Saved data entries
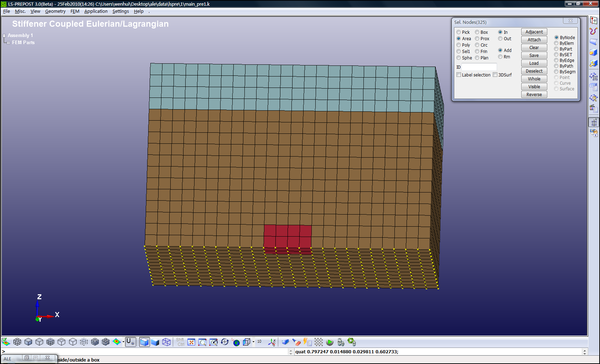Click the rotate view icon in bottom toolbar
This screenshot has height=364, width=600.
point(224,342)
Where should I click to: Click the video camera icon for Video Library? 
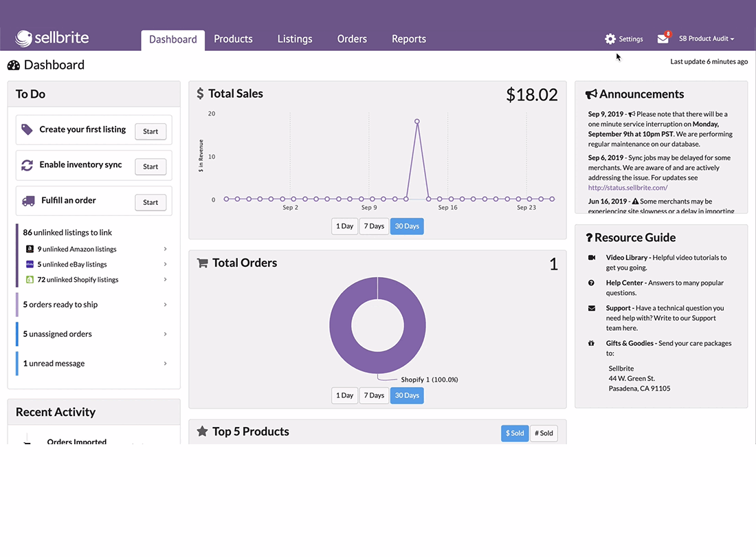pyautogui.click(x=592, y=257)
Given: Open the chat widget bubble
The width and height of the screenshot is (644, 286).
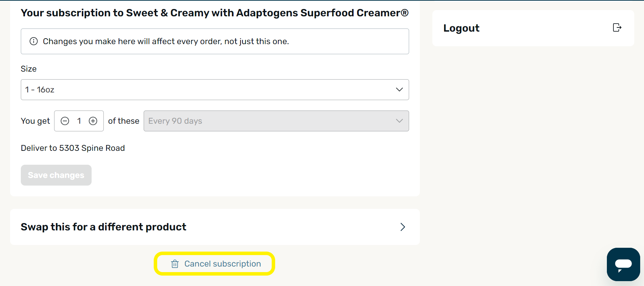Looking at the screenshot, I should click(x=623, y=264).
==
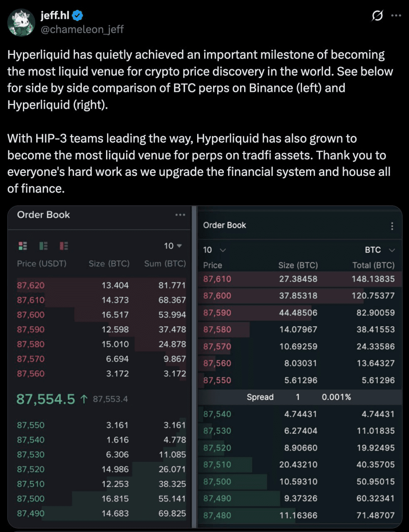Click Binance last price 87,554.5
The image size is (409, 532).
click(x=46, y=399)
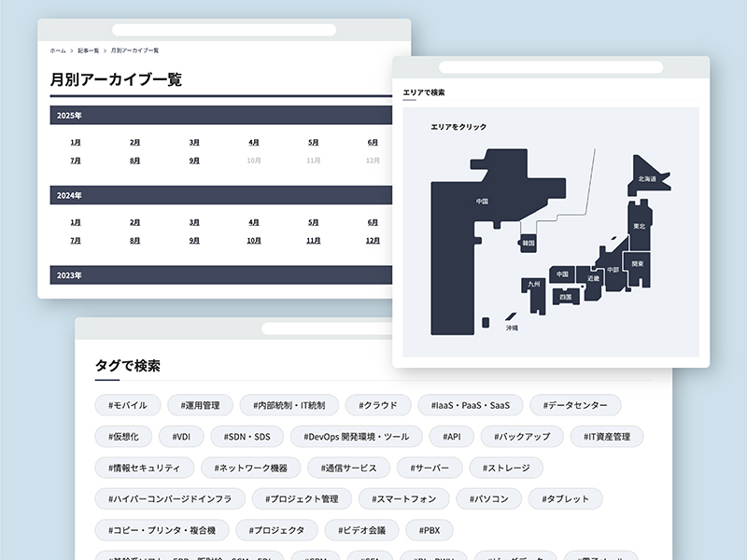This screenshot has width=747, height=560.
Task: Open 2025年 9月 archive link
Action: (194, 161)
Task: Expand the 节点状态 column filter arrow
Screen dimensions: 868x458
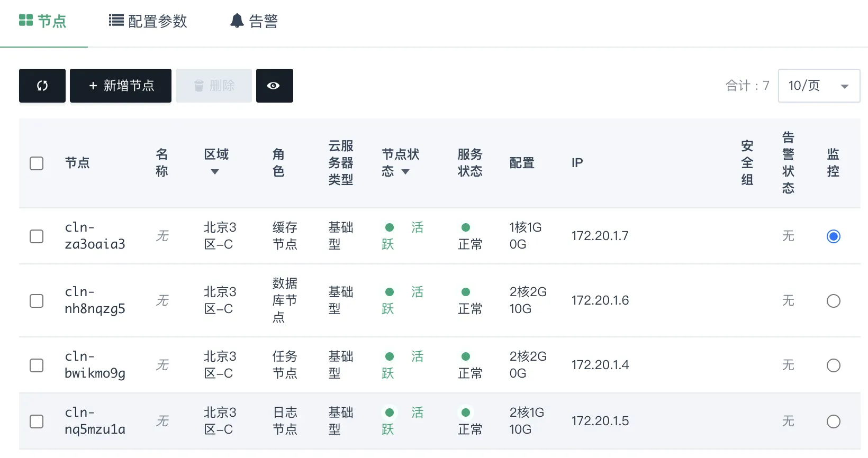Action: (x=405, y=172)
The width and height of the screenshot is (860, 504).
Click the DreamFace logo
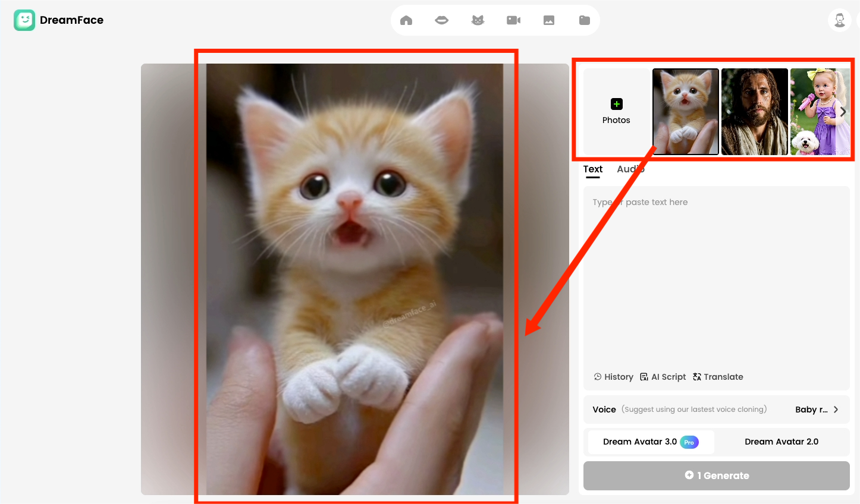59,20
* * *
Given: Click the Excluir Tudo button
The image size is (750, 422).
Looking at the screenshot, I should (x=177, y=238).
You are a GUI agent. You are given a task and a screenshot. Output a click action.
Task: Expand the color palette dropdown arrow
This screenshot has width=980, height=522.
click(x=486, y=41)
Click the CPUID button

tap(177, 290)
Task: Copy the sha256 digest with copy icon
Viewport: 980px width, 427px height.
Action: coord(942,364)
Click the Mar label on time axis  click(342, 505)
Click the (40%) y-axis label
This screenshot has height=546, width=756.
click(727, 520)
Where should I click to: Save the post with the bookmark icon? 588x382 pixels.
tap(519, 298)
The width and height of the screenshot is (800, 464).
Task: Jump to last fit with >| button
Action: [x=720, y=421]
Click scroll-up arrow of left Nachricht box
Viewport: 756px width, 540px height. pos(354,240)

_AIM OF THE EXERCISE_
Your task is to copy each line of the entries that includes the word "label".

_COMPLETED EXERCISE_
Click the Mar label on time axis  click(342, 505)
Click the (40%) y-axis label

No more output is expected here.